According to a new Realtor.com report published Tuesday, markets with a high percentage of homeowners with a mortgage stand to see the most changes.
In Washington and Denver, for instance, almost 75% of owner-occupied homes have a mortgage.
But the effect of lower mortgage rates will differ depending on mortgage usage and homeowners in these areas, according to the real estate firm.
FEDERAL RESERVE CUTS INTEREST RATES BY HALF-POINT; FIRST RATE REDUCTION IN FOUR YEARS
Two other markets, Virginia Beach, Virginia, and Portland, Oregon, might also be "more sensitive to the impact of lower rates" due to the high utilization of mortgages, according to the report.

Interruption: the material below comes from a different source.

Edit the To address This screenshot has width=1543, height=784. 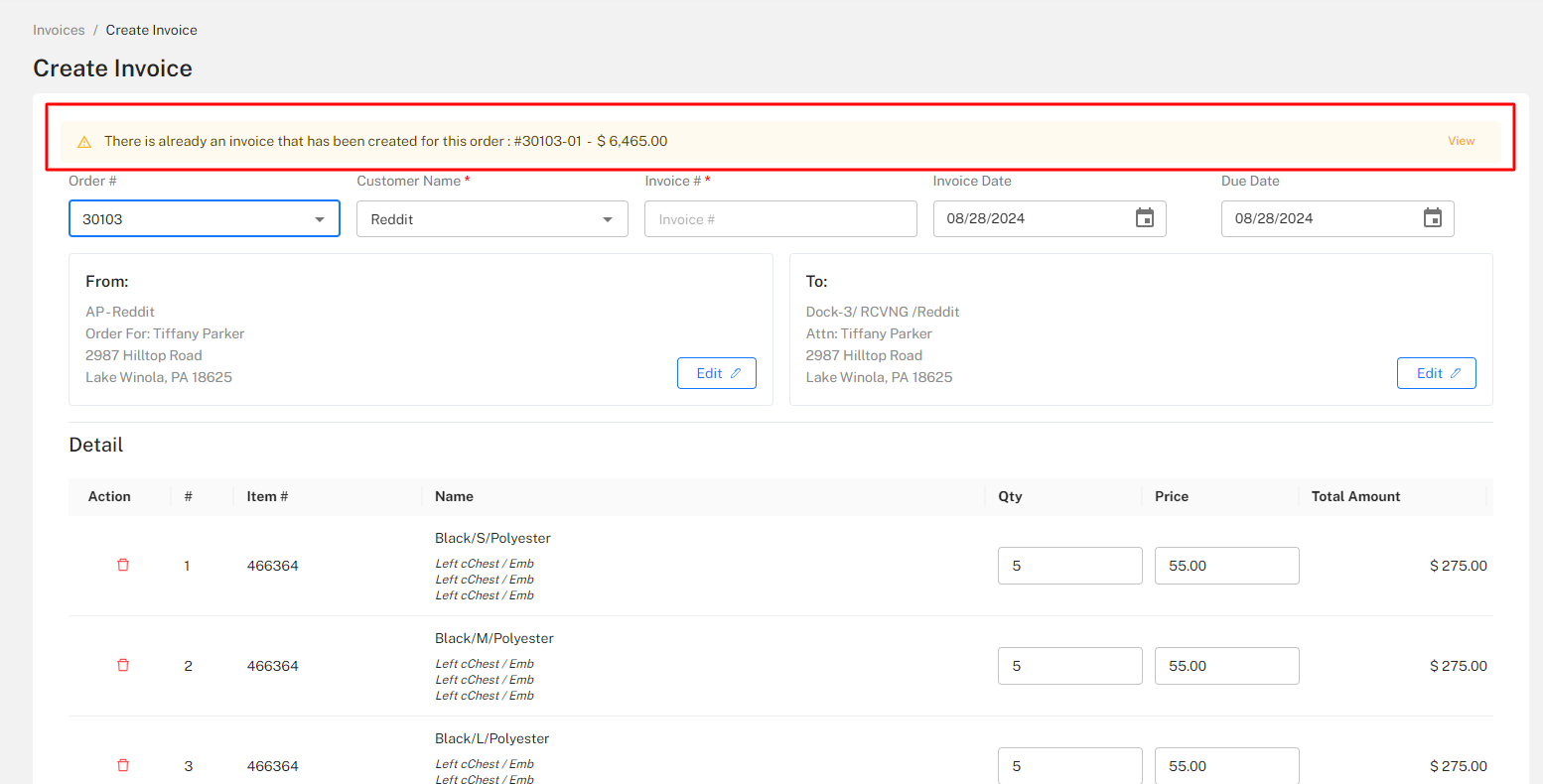tap(1436, 373)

The Federal Reserve cut interest rates in September for the first time in four years. Realtor.com economists now project that mortgage rates will remain in the low 6% range through the end of 2024, with expectations for a further decline to the high 5% range by next spring. This decrease could stimulate borrowing and homebuying activity as more buyers re-enter the market.

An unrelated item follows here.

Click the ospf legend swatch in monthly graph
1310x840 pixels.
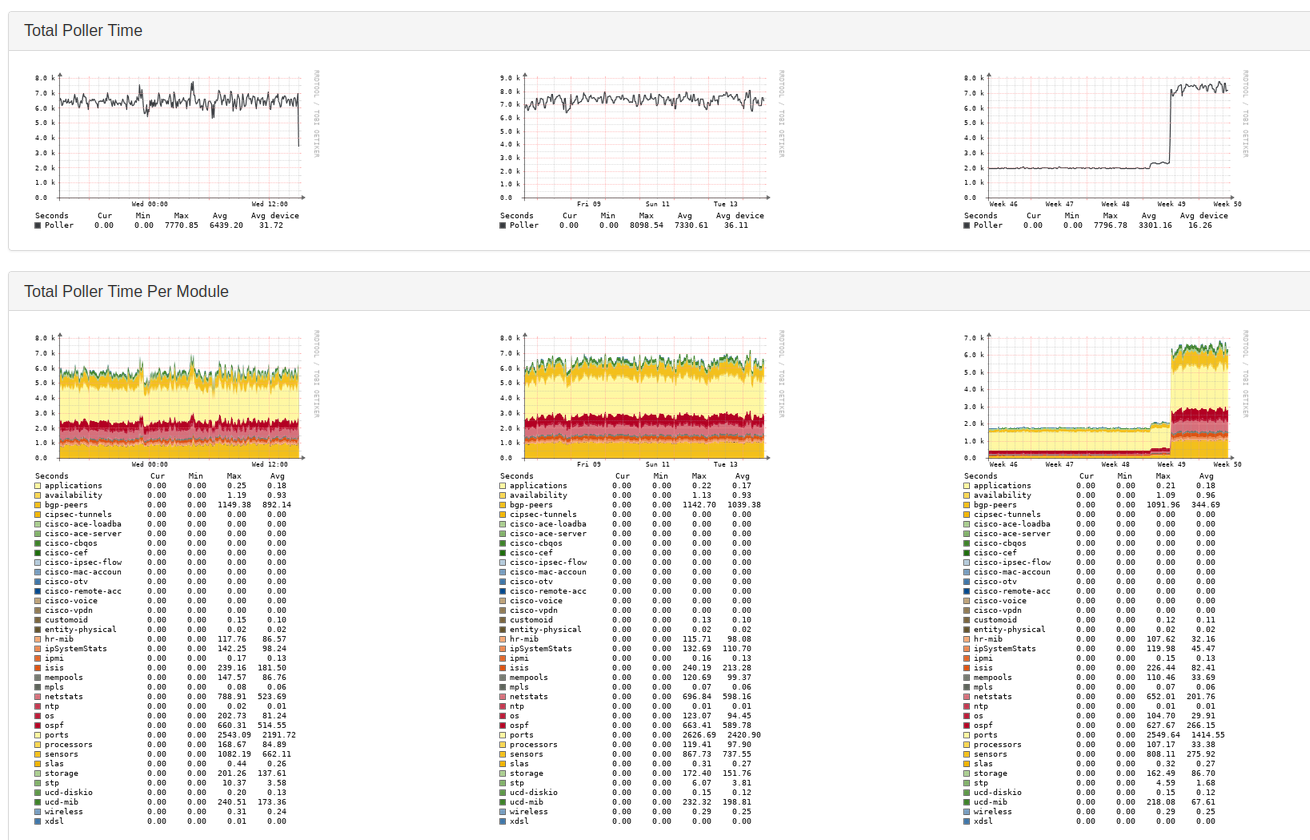(967, 725)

THESE FIVE CITIES HAVE THE HIGHEST RENT FOR ONE-BEDROOM APARTMENTS
Realtor.com chief economist Danielle Hale said changes in market rates are likely to factor into buying and selling decisions for more homeowners in the aforementioned markets due to the high share of homeowners with mortgages.
However, Hale also noted that the market rates still exceed the rates that most homeowners have locked in, keeping them in "golden handcuffs."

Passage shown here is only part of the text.